La reapertura del espacio aéreo entre la República Dominicana y Cabo Haitiano fue recibida con optimismo por los sectores aeronáutico, comercial y turístico de ambos países, aunque el propio proceso dejó claro que la autorización oficial todavía no equivale a una normalización efectiva de las operaciones.
Pese a que las autoridades dominicanas y haitianas volvieron a autorizar los vuelos hacia esa ciudad del norte de Haití, el presidente de la Asociación Dominicana de Líneas Aéreas (ADLA), Omar Chahin Lama, indicó que continúan presentes desafíos técnicos, administrativos y operacionales. Señaló que los vuelos chárteres ya tienen autorización y que las aerolíneas nacionales están en condiciones de retomar esos servicios, pero advirtió que el anuncio de reapertura se hizo con solo dos días de anticipación, un plazo insuficiente para que parte de la industria completara los procesos necesarios para una reactivación inmediata y plena.
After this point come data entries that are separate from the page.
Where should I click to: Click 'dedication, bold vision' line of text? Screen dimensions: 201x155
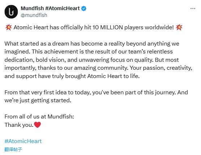(91, 60)
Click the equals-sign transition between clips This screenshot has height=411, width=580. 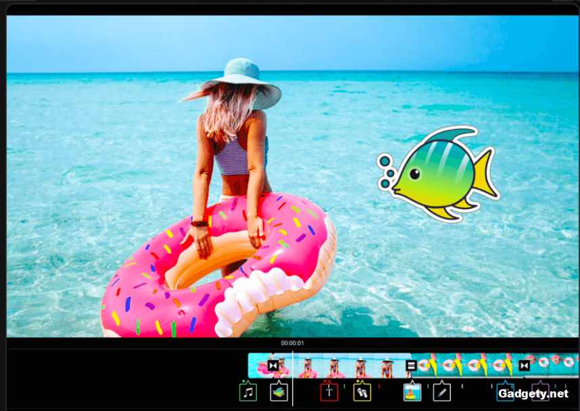[410, 366]
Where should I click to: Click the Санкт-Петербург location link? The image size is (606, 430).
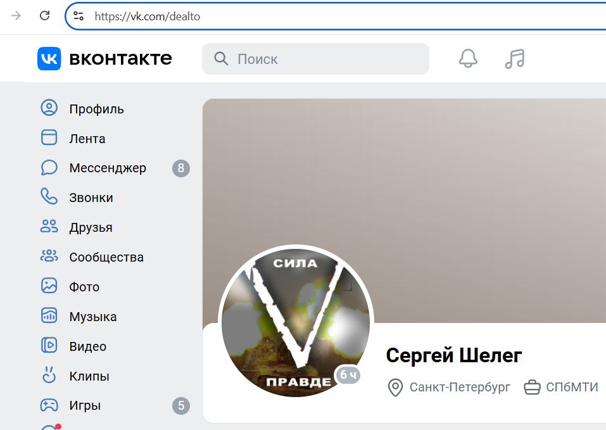(x=460, y=387)
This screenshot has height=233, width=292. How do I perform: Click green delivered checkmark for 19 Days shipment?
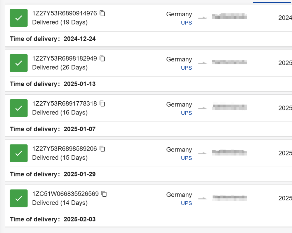[19, 18]
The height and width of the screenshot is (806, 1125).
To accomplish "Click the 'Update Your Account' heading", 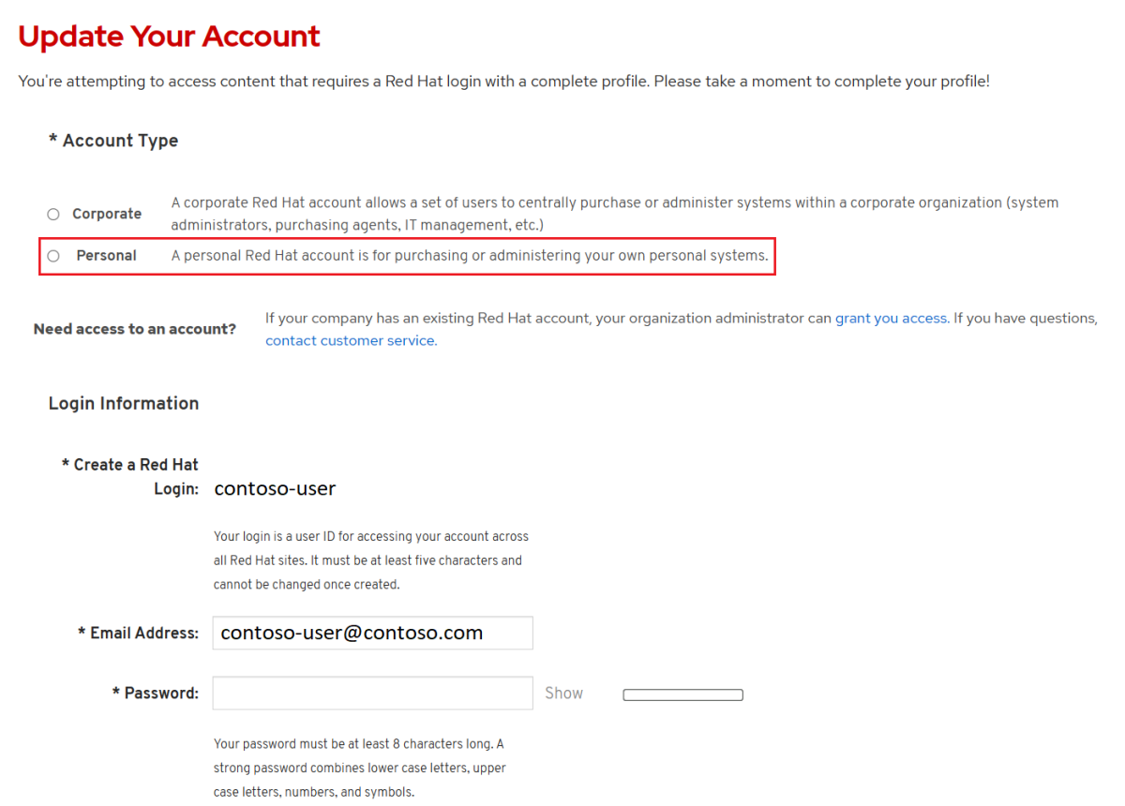I will (x=170, y=37).
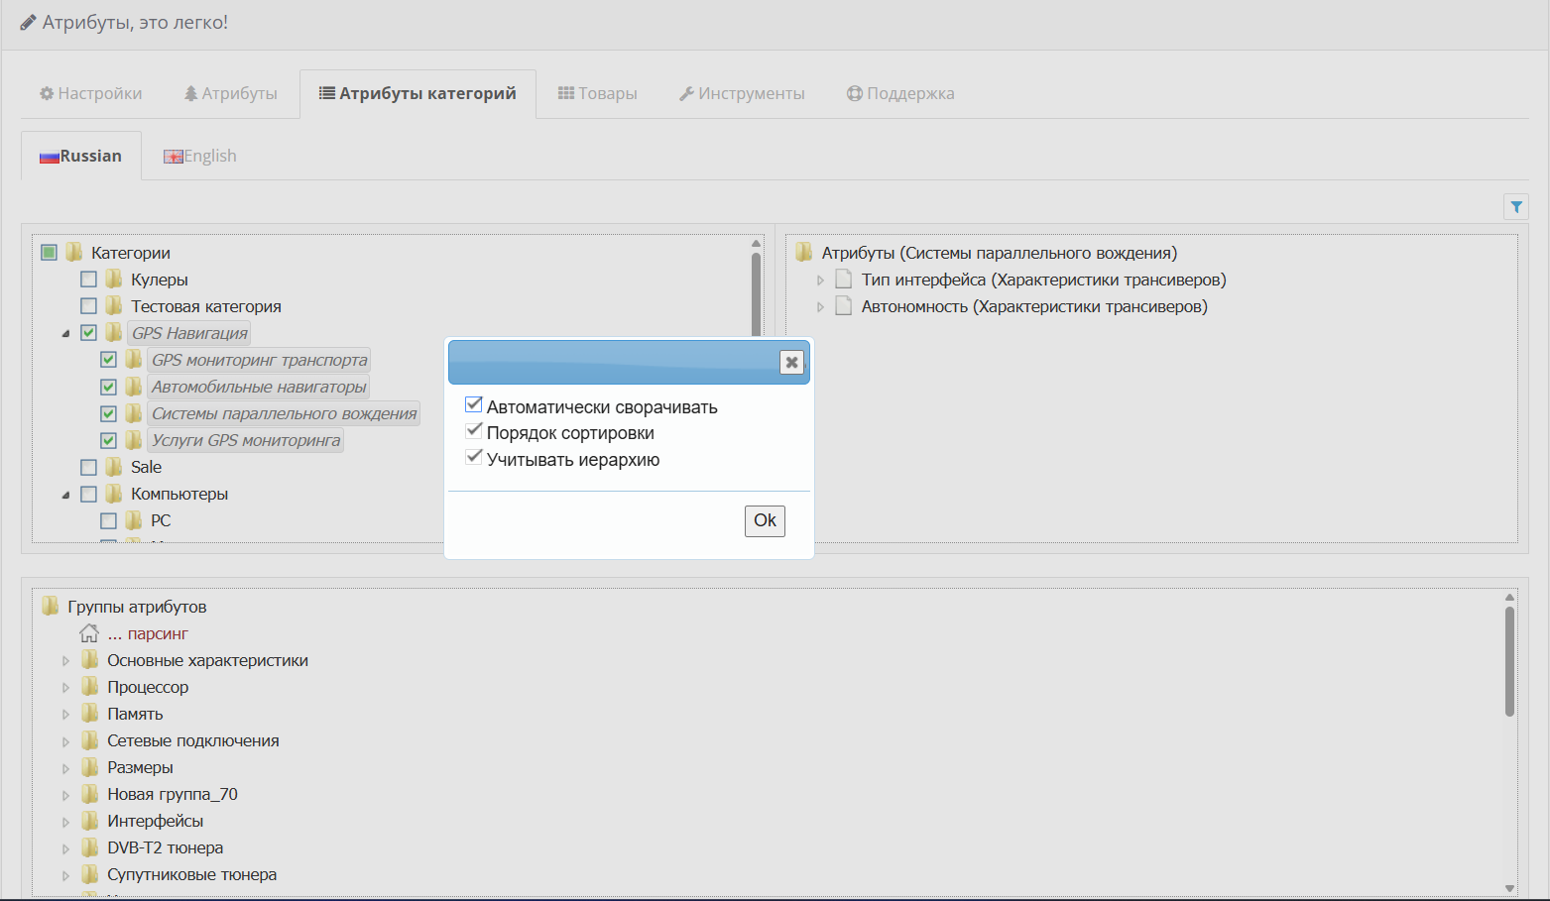Click the attribute groups panel scrollbar

[1509, 661]
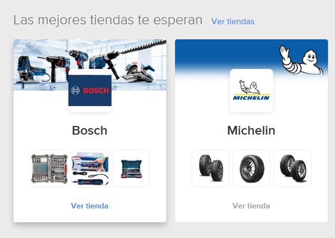This screenshot has width=335, height=238.
Task: Click 'Ver tienda' under Michelin
Action: (251, 206)
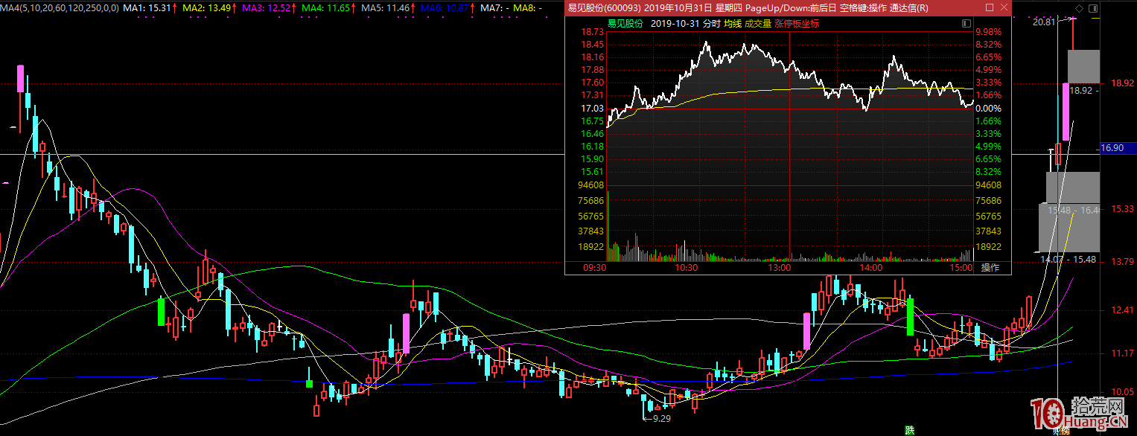Close the 易见股份 intraday popup window
This screenshot has width=1137, height=436.
(1004, 8)
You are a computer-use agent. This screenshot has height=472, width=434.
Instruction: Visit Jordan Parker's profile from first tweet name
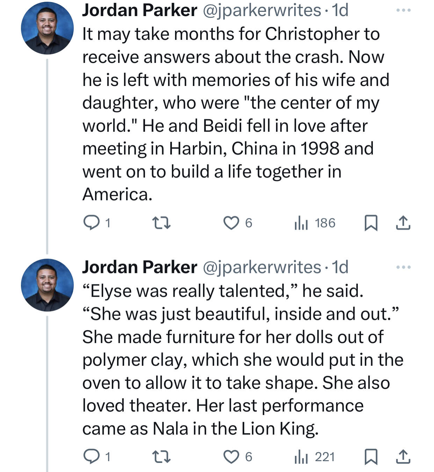140,10
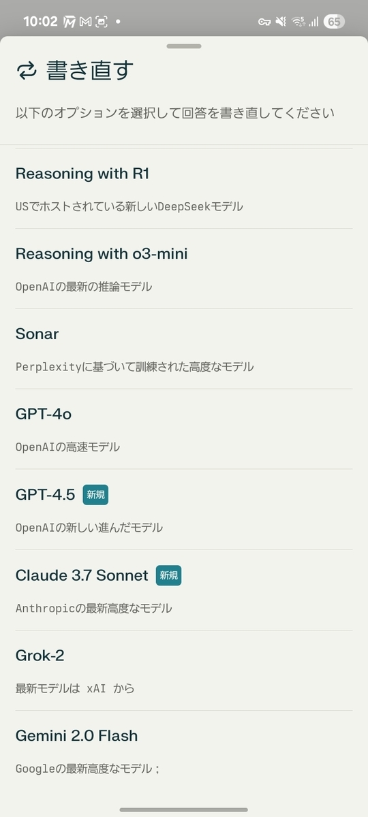Viewport: 368px width, 817px height.
Task: Choose GPT-4o to rewrite the answer
Action: coord(184,430)
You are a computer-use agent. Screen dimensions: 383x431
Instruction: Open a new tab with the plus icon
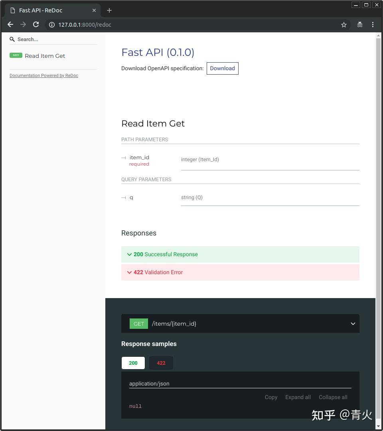pyautogui.click(x=109, y=10)
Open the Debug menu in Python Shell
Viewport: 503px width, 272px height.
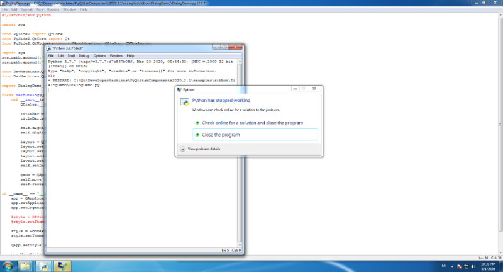click(84, 56)
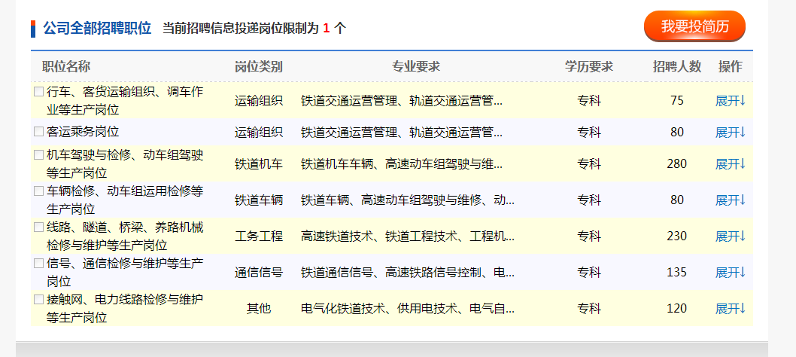Click the 专业要求 column header

(415, 67)
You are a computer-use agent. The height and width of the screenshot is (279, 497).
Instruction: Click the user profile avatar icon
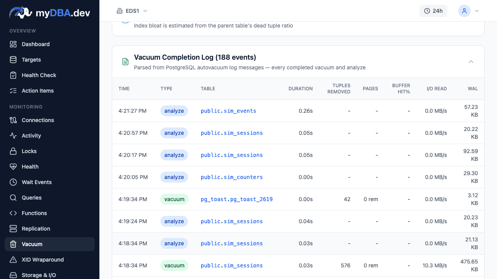(464, 11)
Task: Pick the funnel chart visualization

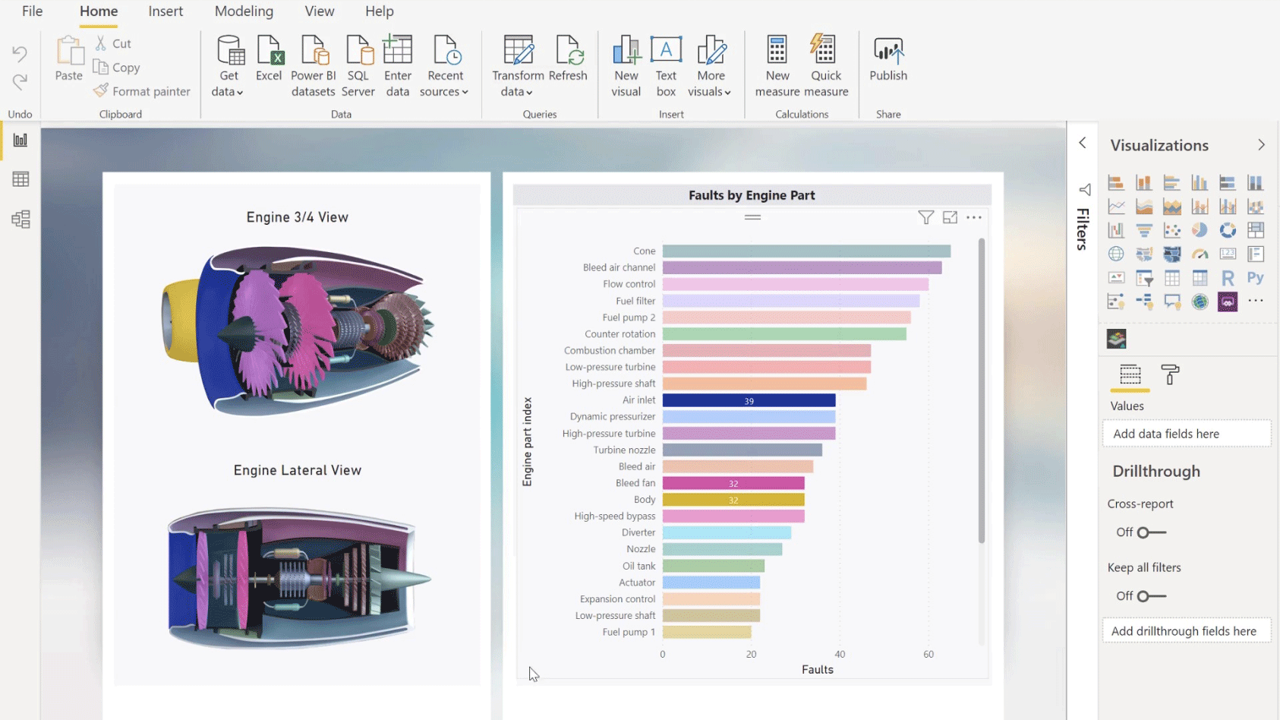Action: (1144, 230)
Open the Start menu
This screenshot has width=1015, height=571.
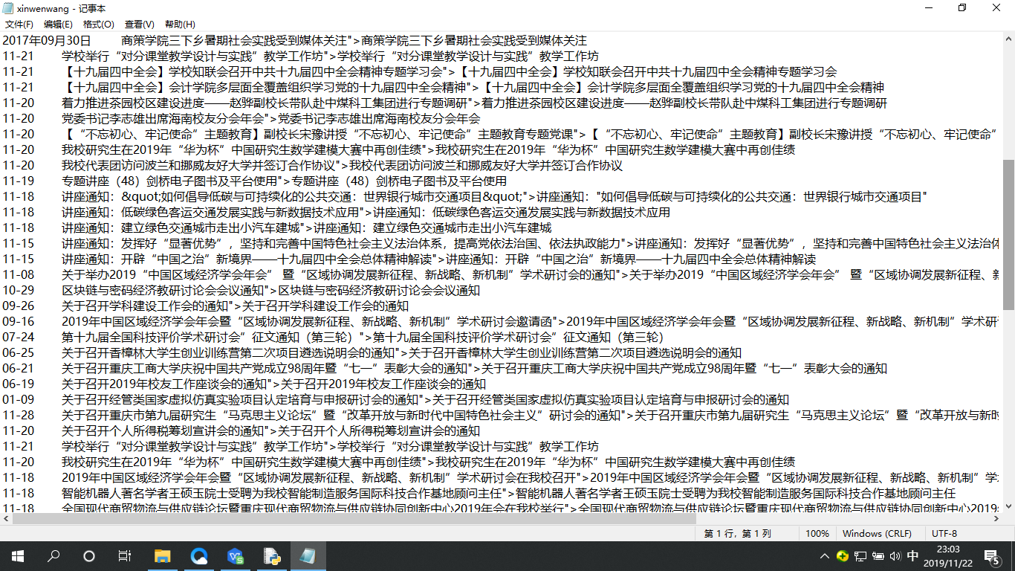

La recuperación de la conectividad aérea hacia Cabo Haitiano, uno de los principales polos económicos y comerciales de Haití, también depende de una estructura operativa que aún debe volver a ponerse en marcha. Entre los pendientes figura el restablecimiento formal de las coberturas de las compañías aseguradoras para esa zona del territorio haitiano, una condición clave para que el retorno de los vuelos no se quede en un anuncio y pueda traducirse en operaciones estables para comerciantes, empresarios y ciudadanos con vínculos familiares y laborales a ambos lados de la frontera.